La cultura della gente marchigiana. La testimonianza del Bianchello del Metauro di Canavaccio. Vino e vita insieme.
Sul Bianchello e su altri colori
di Germana Duca (Ancona-Urbino)
Sono cresciuta alle porte di Ancona fra i colori, gli odori, i sapori di una vigna di Rosso Conero e di un paio di filari (filoni) di Trebbiano adriatico.
Ero attiva anch’io quando si potava, rapicciava, vendemmiava, pigiava, torchiava, travasava. Mi era impedito solo di dare il verderame (dare l’acqua alle viti) e di spargere lo zolfo (dare la zòlfena).
So quanto lavoro e fatica richiede la cura di uva e vino, ricordo l’occhio e la lacrima sul tralcio reciso, il velluto dei pampini al loro aprirsi, i piccoli grappoli in fiore, gli acini turgidi, i raspi, le vinacce, i vinaccioli, il sobbollire dolce del mosto.
I miei producevano vino per casa.
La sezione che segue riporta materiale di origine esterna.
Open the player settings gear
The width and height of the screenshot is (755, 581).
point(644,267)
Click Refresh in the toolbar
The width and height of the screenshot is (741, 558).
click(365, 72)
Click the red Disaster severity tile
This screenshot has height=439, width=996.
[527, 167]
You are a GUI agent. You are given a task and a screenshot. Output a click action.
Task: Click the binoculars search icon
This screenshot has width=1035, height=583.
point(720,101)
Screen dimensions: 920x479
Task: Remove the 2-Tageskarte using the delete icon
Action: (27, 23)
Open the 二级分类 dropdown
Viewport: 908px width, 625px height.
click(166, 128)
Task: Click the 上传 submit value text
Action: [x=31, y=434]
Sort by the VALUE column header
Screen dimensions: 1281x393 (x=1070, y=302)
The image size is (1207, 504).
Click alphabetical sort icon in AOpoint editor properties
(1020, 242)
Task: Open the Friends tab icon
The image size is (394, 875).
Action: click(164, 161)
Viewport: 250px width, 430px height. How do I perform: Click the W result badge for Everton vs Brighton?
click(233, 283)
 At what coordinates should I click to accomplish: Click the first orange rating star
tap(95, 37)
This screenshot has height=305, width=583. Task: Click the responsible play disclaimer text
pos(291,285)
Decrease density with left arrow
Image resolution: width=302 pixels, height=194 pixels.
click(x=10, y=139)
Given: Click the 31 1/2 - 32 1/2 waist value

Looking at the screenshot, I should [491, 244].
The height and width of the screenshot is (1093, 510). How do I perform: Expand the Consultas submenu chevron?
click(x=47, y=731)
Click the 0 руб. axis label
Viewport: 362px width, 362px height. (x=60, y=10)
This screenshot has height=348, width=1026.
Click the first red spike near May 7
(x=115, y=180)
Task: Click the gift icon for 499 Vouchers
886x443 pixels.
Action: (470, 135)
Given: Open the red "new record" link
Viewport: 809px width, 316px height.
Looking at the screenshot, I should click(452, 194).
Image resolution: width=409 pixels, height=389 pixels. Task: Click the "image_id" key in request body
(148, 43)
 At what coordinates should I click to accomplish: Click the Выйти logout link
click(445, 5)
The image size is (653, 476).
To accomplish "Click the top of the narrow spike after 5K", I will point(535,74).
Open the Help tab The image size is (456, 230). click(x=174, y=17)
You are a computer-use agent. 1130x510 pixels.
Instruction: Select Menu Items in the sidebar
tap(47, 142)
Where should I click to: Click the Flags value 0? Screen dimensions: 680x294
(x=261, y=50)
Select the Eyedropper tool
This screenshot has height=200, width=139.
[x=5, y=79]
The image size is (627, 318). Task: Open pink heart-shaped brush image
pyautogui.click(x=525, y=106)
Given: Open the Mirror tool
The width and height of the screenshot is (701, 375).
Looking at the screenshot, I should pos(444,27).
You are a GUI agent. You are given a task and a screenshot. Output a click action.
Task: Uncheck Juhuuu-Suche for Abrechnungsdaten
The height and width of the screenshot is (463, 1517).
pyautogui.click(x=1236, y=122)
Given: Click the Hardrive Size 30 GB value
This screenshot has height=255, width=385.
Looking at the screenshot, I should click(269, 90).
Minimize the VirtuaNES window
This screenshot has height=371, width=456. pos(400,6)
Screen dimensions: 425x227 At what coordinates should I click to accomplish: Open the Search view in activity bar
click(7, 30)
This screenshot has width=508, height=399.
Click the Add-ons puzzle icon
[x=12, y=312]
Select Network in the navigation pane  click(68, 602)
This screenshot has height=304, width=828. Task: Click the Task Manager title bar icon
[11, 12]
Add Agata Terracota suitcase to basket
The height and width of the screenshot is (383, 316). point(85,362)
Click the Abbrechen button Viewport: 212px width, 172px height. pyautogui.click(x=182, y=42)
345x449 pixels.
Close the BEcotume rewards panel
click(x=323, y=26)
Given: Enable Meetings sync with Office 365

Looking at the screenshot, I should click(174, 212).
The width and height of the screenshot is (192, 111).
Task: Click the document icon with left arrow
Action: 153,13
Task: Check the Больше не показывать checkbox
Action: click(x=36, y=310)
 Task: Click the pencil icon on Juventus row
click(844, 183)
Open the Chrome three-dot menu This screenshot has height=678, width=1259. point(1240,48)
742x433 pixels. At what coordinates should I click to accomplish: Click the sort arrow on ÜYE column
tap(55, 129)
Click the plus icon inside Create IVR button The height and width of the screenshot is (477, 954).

Vino rosso, denso, scuro. Con un sapore appagante e amaro insieme: una sferzata di “spirito” che dalle narici si propagava alle papille gustative e all’interiorità tutta. Nonno diceva che per fare un buon vino servono tre cose: pulizia, pulizia, pulizia.
Dal poco trebbiano veniva un bianco color oro, corposetto e asprigno, che mia madre ed io preferivamo. Purtroppo però, benché bevuto con parsimonia e addacquato, bastava sì e no fino a Pasqua.
E’ stato all’inizio degli anni Settanta, arrivando a Urbino e sposando un urbinate, che ho scoperto il Bianchello. La sua leggerezza, il gusto gradevole, il colore trasparente mi hanno subito conquistata.
Lo si andava a comprare a Canavaccio, dai Paganelli, che avevano belle vigne soleggiate, poco discoste dal Metauro e addossate alle rotondità di Monte Polo.
Quel Bianchello era così abboccato, in armonia con la mia personale idea del buon “vino da tavola”, che mi piaceva berlo schietto, senza aggiungere acqua.
Alla prima occasione, ne portammo un paio di bottiglie agli “anconetani”, perché assaggiassero anche loro, soprattutto la mamma, questa delizia collinare. Un successo: Bianchello promosso con lode.
Iniziò così “il traffico”: per due bottiglie di Bianchello, che da Urbino andavano in Ancona, ve ne erano altrettante di Rosso Conero che, da Ancona, venivano ad Urbino. Il baratto durò anni, finché fu possibile.